DATASET EXCERPTS:
******************************

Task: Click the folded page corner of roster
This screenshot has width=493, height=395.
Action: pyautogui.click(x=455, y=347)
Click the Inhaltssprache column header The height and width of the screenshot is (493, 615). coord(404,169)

******************************

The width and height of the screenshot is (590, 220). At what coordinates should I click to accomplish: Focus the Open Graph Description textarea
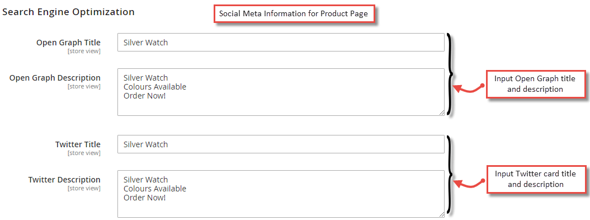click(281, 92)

******************************

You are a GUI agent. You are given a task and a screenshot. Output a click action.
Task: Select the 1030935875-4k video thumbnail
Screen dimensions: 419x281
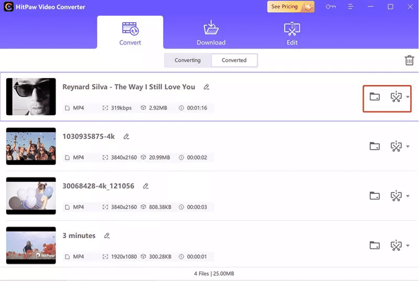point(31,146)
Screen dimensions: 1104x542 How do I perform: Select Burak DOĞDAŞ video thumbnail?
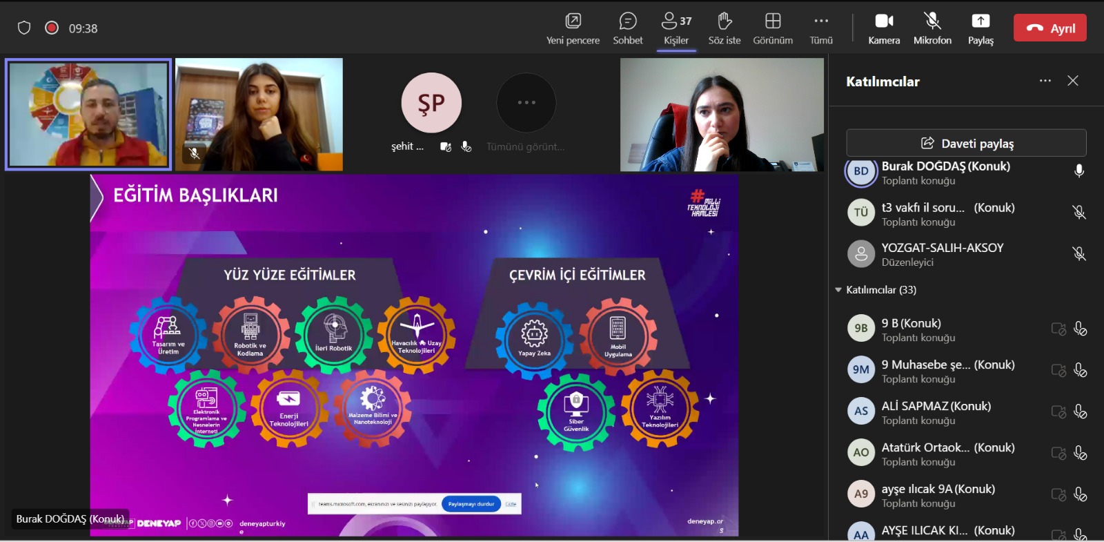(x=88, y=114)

******************************

WHAT YOU SHOULD DO:
Look in the material above for the line with "Task: Click the folded page corner of roster" and the line with "Click the Inhaltssprache", and transcribe exactly those lines and all lines between them, nothing more.

RESPONSE:
Task: Click the folded page corner of roster
This screenshot has width=493, height=395.
Action: pyautogui.click(x=455, y=347)
Click the Inhaltssprache column header The height and width of the screenshot is (493, 615). coord(404,169)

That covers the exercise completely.